Moving target indicator (MTI) begins with sampling two successive pulses. Sampling begins immediately after the radar transmit pulse ends. The sampling continues until the next transmit pulse begins.

Sampling is repeated in the same location for the next transmit pulse, and the sample taken (at the same distance) with the first pulse is rotated 180 degrees and added to the second sample. This is called destructive interference.

If an object is moving in the location corresponding to both samples, then the signal reflected from the object will survive this process because of constructive interference. If all objects are stationary, the two samples will cancel out and very little signal will remain.

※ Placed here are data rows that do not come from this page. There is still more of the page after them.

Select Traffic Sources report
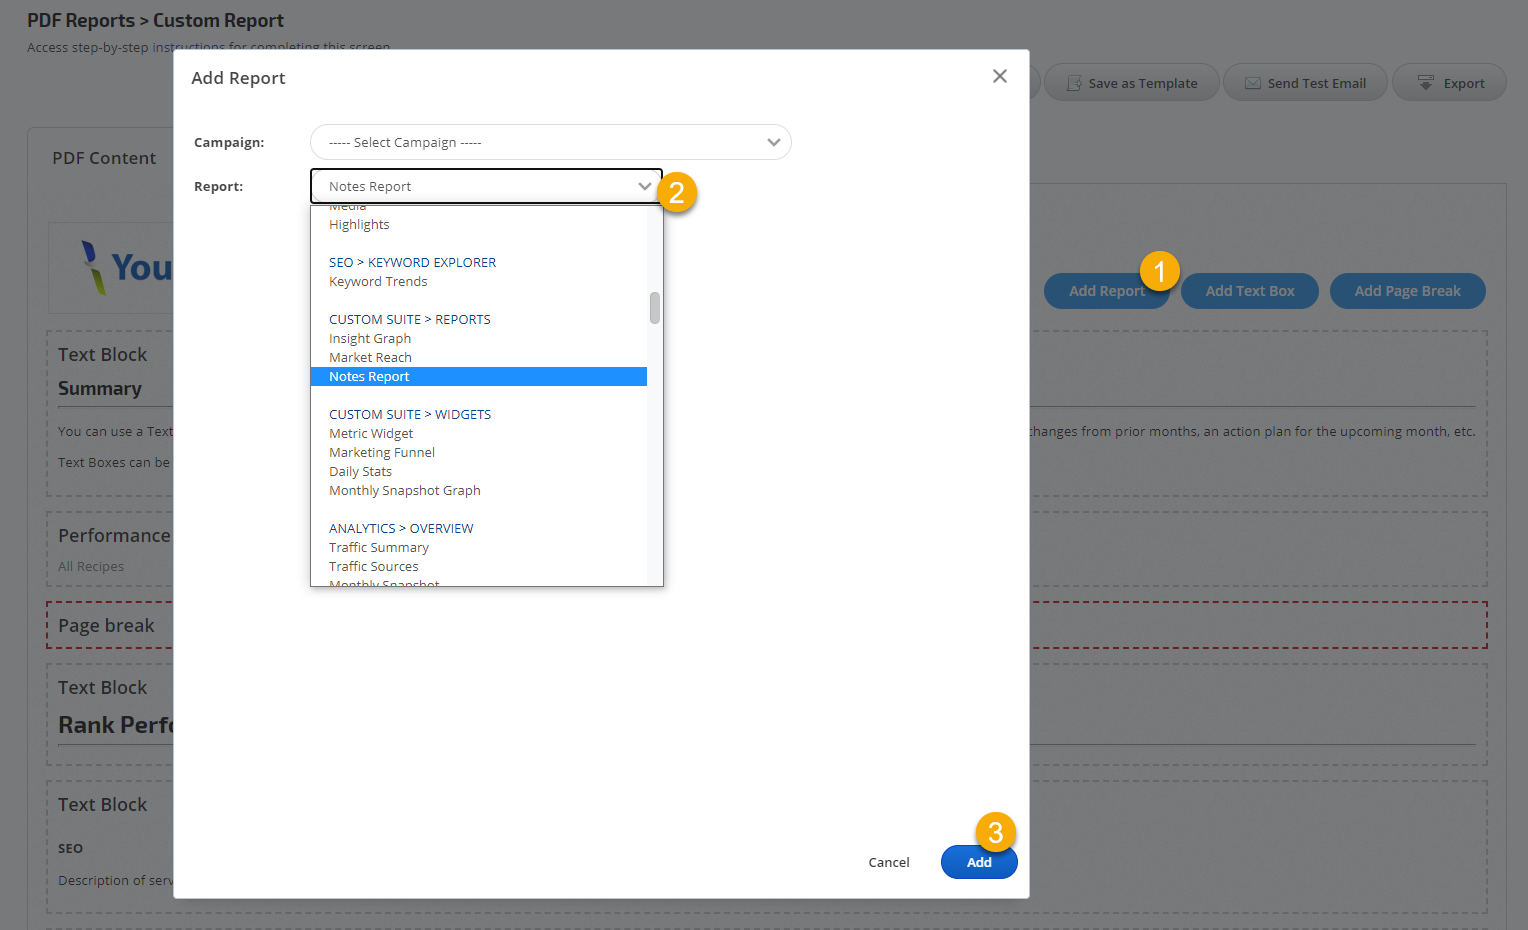This screenshot has width=1528, height=930. coord(374,567)
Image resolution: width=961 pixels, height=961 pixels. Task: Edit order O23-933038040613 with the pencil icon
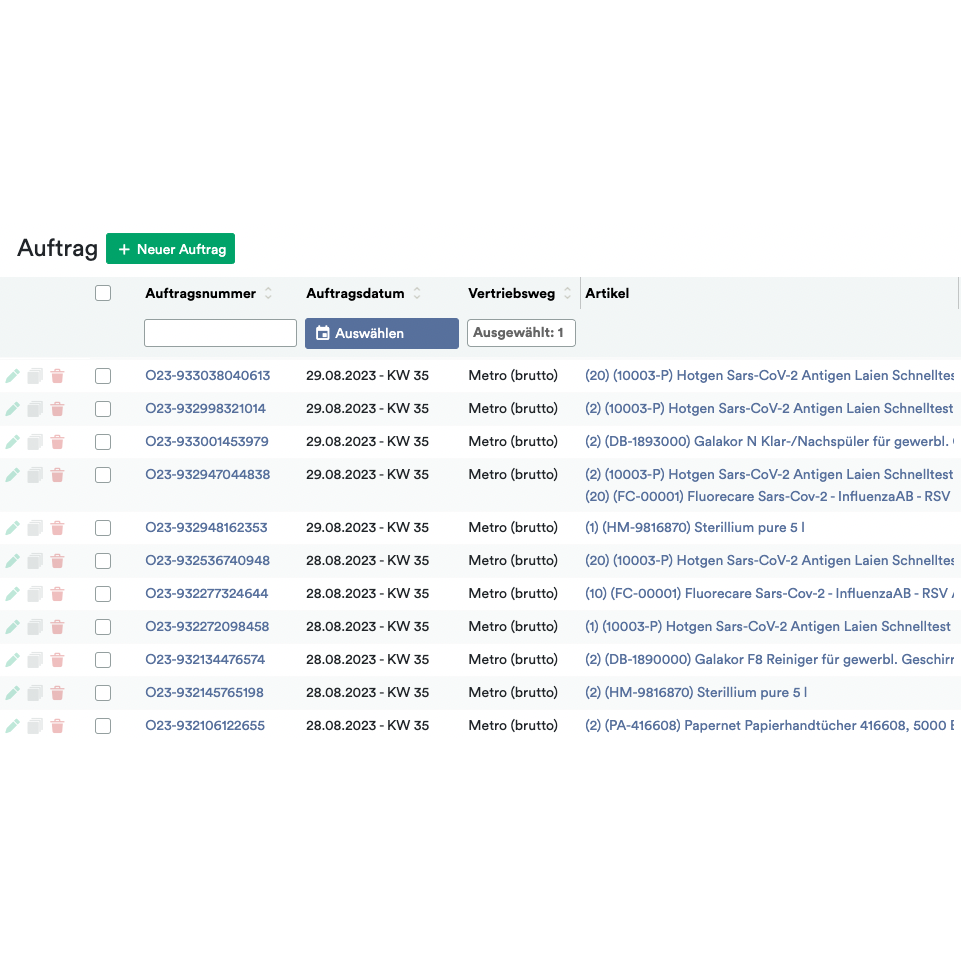(x=13, y=375)
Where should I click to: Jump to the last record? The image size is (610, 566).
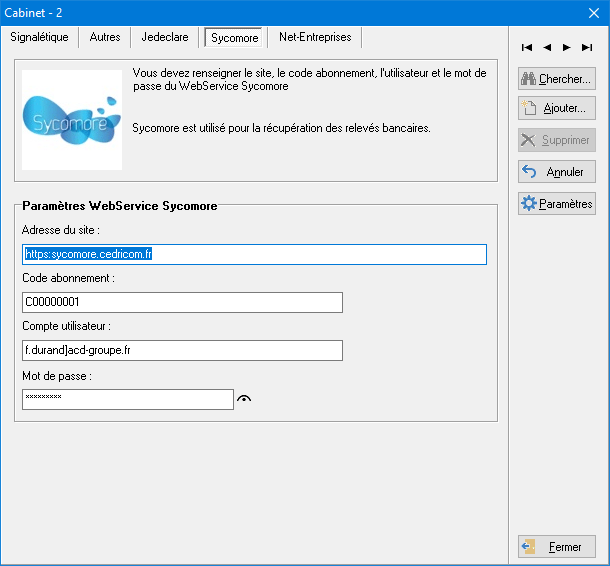(x=587, y=47)
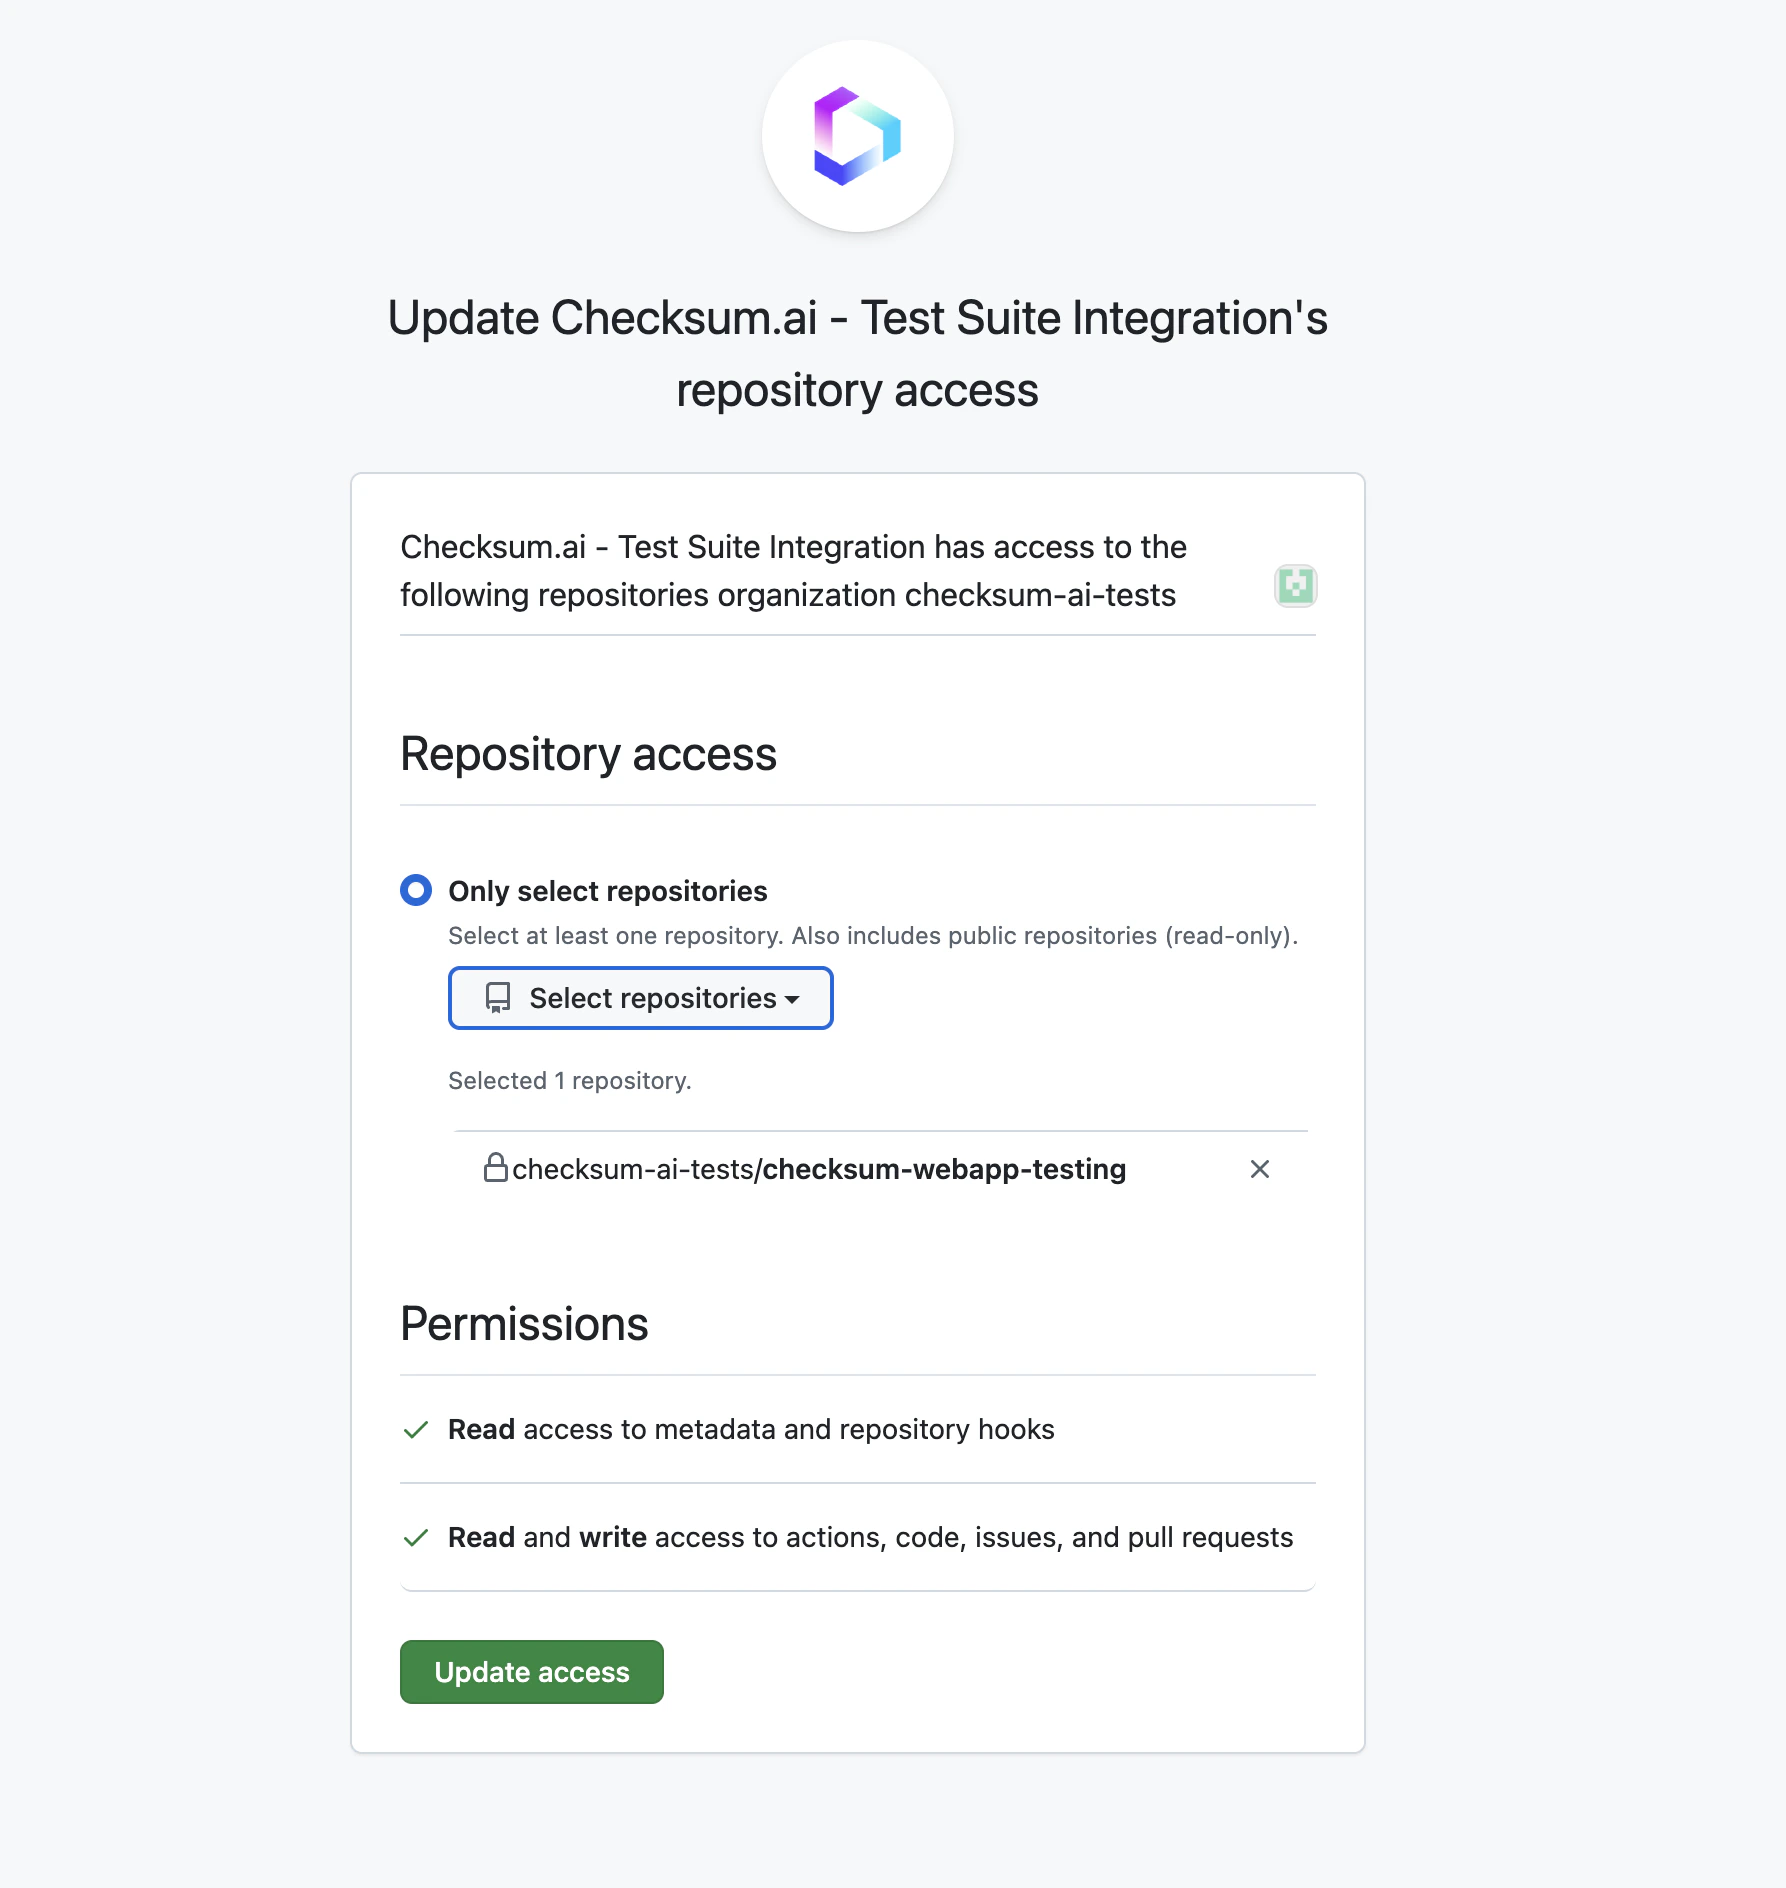Select the Only select repositories radio button
This screenshot has width=1786, height=1888.
415,889
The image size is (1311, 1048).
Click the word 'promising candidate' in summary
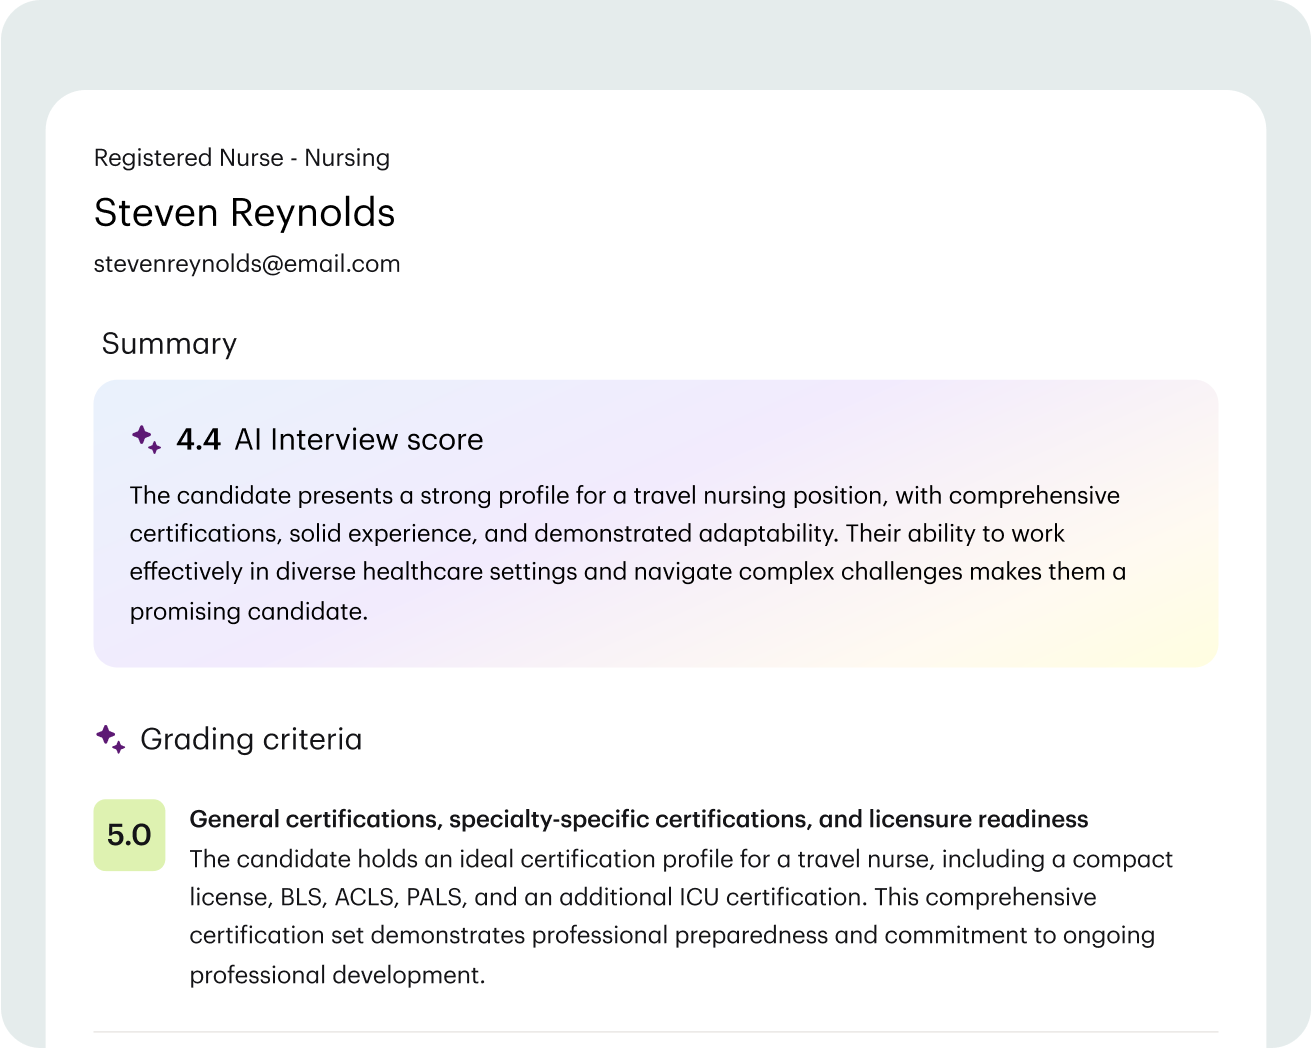click(x=248, y=612)
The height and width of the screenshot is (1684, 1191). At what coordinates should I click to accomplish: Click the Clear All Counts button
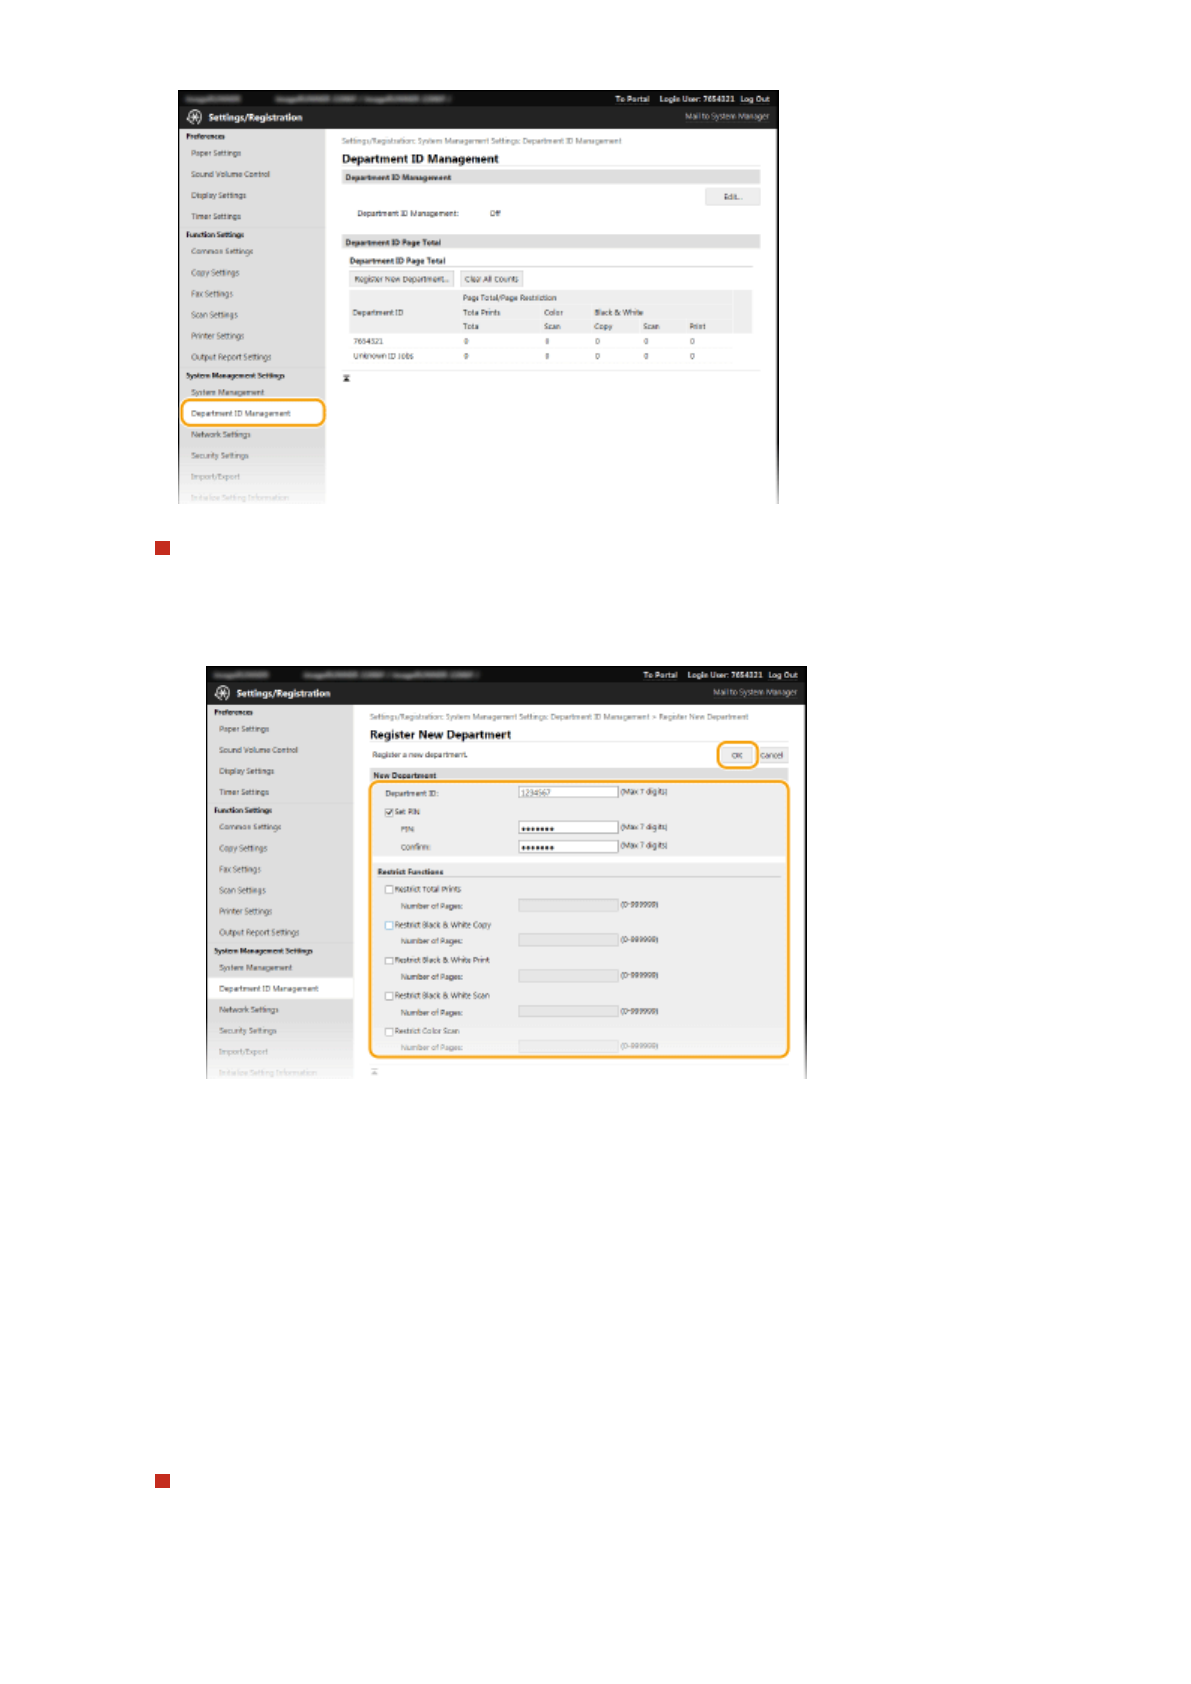pyautogui.click(x=491, y=279)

High power microwave devices, like crossed-field amplifier, are not phase-stable. The phase of each transmit pulse is different from the previous and future transmit pulses. This phenomenon is called phase jitter.

In order for MTI to work, the initial phase of both transmit pulses must be sampled and the 180 degree phase rotation must be adjusted to achieve signal cancellation on stationary objects.

A secondary influence is that phase rotation is induced by Doppler, and that creates blind velocities. For example, an object moving at 75 m/s (170 mile/hour) will produce 180 degree phase shift each 1 millisecond at L band.

If the pulse repetition interval is 0.002s between transmit pulses, then the MTI process will produce phase rotation. That is the same as a stationary object, which renders the system blind to objects traveling at this radial velocity.

MTI requires 3 or 4 pulses to reduce the effect of blind velocities. Multi-pulse strategies use staggered pulses with irregular pulse repetition intervals to prevent signal cancellation on moving objects. The summation process is slightly different to accommodate the additional samples.

Phase jitter, Doppler effects, and environmental influences limit MTI sub-clutter visibility Measure of Performance to about 25dB improvement. This allows moving objects about 300 times smaller to be detected in close proximity to larger stationary objects.

Pulse-Doppler signal processing is required to achieve greater sub-clutter visibility.